» **Record extracts**:
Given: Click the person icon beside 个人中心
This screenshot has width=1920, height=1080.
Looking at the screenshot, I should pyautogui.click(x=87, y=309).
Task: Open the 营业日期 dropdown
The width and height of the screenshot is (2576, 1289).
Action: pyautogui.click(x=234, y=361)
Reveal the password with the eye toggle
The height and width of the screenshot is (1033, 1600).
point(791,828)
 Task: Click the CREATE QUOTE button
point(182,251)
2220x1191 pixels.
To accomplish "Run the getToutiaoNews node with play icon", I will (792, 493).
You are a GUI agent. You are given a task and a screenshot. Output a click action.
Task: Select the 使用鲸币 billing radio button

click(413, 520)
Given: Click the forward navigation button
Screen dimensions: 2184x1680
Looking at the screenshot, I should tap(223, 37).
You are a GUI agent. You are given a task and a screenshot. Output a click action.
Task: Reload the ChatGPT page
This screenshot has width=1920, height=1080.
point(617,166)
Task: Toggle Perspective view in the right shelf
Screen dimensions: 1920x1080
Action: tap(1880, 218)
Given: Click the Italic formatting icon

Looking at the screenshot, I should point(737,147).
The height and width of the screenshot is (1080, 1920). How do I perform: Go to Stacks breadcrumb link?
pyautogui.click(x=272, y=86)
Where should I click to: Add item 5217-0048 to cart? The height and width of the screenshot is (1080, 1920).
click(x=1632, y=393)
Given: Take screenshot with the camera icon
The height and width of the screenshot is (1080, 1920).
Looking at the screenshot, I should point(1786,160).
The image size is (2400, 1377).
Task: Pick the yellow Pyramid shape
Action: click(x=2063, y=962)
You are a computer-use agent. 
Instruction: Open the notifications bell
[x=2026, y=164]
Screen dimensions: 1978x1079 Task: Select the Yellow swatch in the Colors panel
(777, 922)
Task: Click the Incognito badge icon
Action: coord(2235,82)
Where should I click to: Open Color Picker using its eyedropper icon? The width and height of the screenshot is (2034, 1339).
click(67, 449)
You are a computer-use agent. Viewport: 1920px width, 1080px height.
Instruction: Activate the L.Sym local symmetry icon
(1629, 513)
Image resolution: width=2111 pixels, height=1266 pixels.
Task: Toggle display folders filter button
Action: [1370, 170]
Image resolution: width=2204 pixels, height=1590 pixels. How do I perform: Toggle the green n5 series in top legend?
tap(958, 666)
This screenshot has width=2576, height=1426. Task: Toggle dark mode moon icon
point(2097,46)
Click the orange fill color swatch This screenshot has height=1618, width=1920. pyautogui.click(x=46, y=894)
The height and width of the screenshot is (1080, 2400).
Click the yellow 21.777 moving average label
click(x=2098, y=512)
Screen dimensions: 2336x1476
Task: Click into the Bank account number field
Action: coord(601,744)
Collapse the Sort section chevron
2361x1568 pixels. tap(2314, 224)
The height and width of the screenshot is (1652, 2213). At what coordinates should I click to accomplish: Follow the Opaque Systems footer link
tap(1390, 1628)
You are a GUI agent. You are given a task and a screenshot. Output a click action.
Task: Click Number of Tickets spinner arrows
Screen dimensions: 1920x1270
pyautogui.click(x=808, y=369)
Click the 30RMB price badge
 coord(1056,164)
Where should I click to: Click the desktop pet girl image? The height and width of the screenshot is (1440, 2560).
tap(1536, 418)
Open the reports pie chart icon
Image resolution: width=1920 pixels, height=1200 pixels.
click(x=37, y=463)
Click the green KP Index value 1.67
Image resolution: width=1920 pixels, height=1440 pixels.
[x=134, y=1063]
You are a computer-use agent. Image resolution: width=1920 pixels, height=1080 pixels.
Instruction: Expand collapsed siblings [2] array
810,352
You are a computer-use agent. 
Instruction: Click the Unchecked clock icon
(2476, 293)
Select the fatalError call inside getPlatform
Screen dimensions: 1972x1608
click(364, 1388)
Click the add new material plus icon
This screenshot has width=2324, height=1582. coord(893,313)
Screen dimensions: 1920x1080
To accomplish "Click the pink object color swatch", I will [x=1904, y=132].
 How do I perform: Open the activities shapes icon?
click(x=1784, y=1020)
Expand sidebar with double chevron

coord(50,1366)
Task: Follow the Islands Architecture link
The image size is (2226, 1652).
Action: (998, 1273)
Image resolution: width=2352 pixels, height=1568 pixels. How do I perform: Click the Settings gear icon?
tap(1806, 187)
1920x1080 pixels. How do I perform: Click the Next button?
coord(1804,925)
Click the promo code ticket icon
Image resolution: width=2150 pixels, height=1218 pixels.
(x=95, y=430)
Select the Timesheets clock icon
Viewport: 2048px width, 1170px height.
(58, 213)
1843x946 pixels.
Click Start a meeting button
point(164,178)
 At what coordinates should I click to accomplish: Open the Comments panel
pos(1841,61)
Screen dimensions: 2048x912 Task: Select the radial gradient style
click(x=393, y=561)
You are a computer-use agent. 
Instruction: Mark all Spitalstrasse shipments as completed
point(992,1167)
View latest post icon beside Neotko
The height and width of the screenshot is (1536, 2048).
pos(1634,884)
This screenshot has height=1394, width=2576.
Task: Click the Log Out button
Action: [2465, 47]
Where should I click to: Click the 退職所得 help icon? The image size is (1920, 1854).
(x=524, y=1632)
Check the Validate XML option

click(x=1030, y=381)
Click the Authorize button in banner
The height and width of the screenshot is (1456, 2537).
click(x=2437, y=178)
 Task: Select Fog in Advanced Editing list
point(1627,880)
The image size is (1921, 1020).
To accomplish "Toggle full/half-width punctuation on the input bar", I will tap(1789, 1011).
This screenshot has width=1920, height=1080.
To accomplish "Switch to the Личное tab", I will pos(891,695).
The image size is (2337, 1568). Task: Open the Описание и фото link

» **Aim of the exercise**: Line by line, please copy the listing exactly.

» **Task response**:
Given: Click the person icon beside 个人中心
This screenshot has width=1920, height=1080.
Looking at the screenshot, I should pyautogui.click(x=87, y=309).
Task: Open the 营业日期 dropdown
The width and height of the screenshot is (2576, 1289).
Action: pyautogui.click(x=234, y=361)
Reveal the password with the eye toggle
The height and width of the screenshot is (1033, 1600).
point(791,828)
 Task: Click the CREATE QUOTE button
point(182,251)
2220x1191 pixels.
To accomplish "Run the getToutiaoNews node with play icon", I will (792, 493).
You are a GUI agent. You are given a task and a screenshot. Output a click action.
Task: Select the 使用鲸币 billing radio button

click(413, 520)
Given: Click the forward navigation button
Screen dimensions: 2184x1680
Looking at the screenshot, I should tap(223, 37).
You are a GUI agent. You are given a task and a screenshot. Output a click action.
Task: Reload the ChatGPT page
This screenshot has width=1920, height=1080.
point(617,166)
Task: Toggle Perspective view in the right shelf
Screen dimensions: 1920x1080
Action: tap(1880, 218)
Given: Click the Italic formatting icon

Looking at the screenshot, I should point(737,147).
The height and width of the screenshot is (1080, 1920). How do I perform: Go to Stacks breadcrumb link?
pyautogui.click(x=272, y=86)
Where should I click to: Add item 5217-0048 to cart? The height and width of the screenshot is (1080, 1920).
click(x=1632, y=393)
Given: Take screenshot with the camera icon
The height and width of the screenshot is (1080, 1920).
Looking at the screenshot, I should point(1786,160).
The image size is (2400, 1377).
Task: Pick the yellow Pyramid shape
Action: click(x=2063, y=962)
You are a computer-use agent. 
Instruction: Open the notifications bell
[x=2026, y=164]
Screen dimensions: 1978x1079 Task: Select the Yellow swatch in the Colors panel
(777, 922)
Task: Click the Incognito badge icon
Action: coord(2235,82)
Where should I click to: Open Color Picker using its eyedropper icon? The width and height of the screenshot is (2034, 1339).
click(67, 449)
You are a computer-use agent. Viewport: 1920px width, 1080px height.
Instruction: Activate the L.Sym local symmetry icon
(1629, 513)
Image resolution: width=2111 pixels, height=1266 pixels.
Task: Toggle display folders filter button
Action: [1370, 170]
Image resolution: width=2204 pixels, height=1590 pixels. How do I perform: Toggle the green n5 series in top legend?
tap(958, 666)
This screenshot has width=2576, height=1426. Task: Toggle dark mode moon icon
point(2097,46)
Click the orange fill color swatch This screenshot has height=1618, width=1920. pyautogui.click(x=46, y=894)
The height and width of the screenshot is (1080, 2400).
Click the yellow 21.777 moving average label
click(x=2098, y=512)
Screen dimensions: 2336x1476
Task: Click into the Bank account number field
Action: coord(601,744)
Collapse the Sort section chevron
2361x1568 pixels. tap(2314, 224)
The height and width of the screenshot is (1652, 2213). At what coordinates should I click to accomplish: Follow the Opaque Systems footer link
tap(1390, 1628)
You are a GUI agent. You are given a task and a screenshot. Output a click action.
Task: Click Number of Tickets spinner arrows
Screen dimensions: 1920x1270
pyautogui.click(x=808, y=369)
Click the 30RMB price badge
 coord(1056,164)
Where should I click to: Click the desktop pet girl image? The height and width of the screenshot is (1440, 2560).
tap(1536, 418)
Open the reports pie chart icon
Image resolution: width=1920 pixels, height=1200 pixels.
click(x=37, y=463)
Click the green KP Index value 1.67
Image resolution: width=1920 pixels, height=1440 pixels.
[x=134, y=1063]
You are a computer-use agent. Image resolution: width=1920 pixels, height=1080 pixels.
Instruction: Expand collapsed siblings [2] array
810,352
You are a computer-use agent. 
Instruction: Click the Unchecked clock icon
(2476, 293)
Select the fatalError call inside getPlatform
Screen dimensions: 1972x1608
click(364, 1388)
Click the add new material plus icon
This screenshot has width=2324, height=1582. coord(893,313)
Screen dimensions: 1920x1080
To accomplish "Click the pink object color swatch", I will [x=1904, y=132].
 How do I perform: Open the activities shapes icon?
click(x=1784, y=1020)
Expand sidebar with double chevron

coord(50,1366)
Task: Follow the Islands Architecture link
The image size is (2226, 1652).
Action: (998, 1273)
Image resolution: width=2352 pixels, height=1568 pixels. How do I perform: Click the Settings gear icon?
tap(1806, 187)
1920x1080 pixels. How do I perform: Click the Next button?
coord(1804,925)
Click the promo code ticket icon
Image resolution: width=2150 pixels, height=1218 pixels.
(x=95, y=430)
Select the Timesheets clock icon
Viewport: 2048px width, 1170px height.
(58, 213)
1843x946 pixels.
Click Start a meeting button
point(164,178)
 At what coordinates should I click to accomplish: Open the Comments panel
pos(1841,61)
Screen dimensions: 2048x912 Task: Select the radial gradient style
click(x=393, y=561)
You are a computer-use agent. 
Instruction: Mark all Spitalstrasse shipments as completed
point(992,1167)
View latest post icon beside Neotko
The height and width of the screenshot is (1536, 2048).
pos(1634,884)
This screenshot has height=1394, width=2576.
Task: Click the Log Out button
Action: [2465, 47]
Where should I click to: Click the 退職所得 help icon? The image size is (1920, 1854).
(x=524, y=1632)
Check the Validate XML option

click(x=1030, y=381)
Click the Authorize button in banner
The height and width of the screenshot is (1456, 2537).
click(x=2437, y=178)
 Task: Select Fog in Advanced Editing list
point(1627,880)
The image size is (1921, 1020).
To accomplish "Toggle full/half-width punctuation on the input bar", I will tap(1789, 1011).
This screenshot has width=1920, height=1080.
To accomplish "Switch to the Личное tab", I will pos(891,695).
The image size is (2337, 1568). Task: Open the Описание и фото link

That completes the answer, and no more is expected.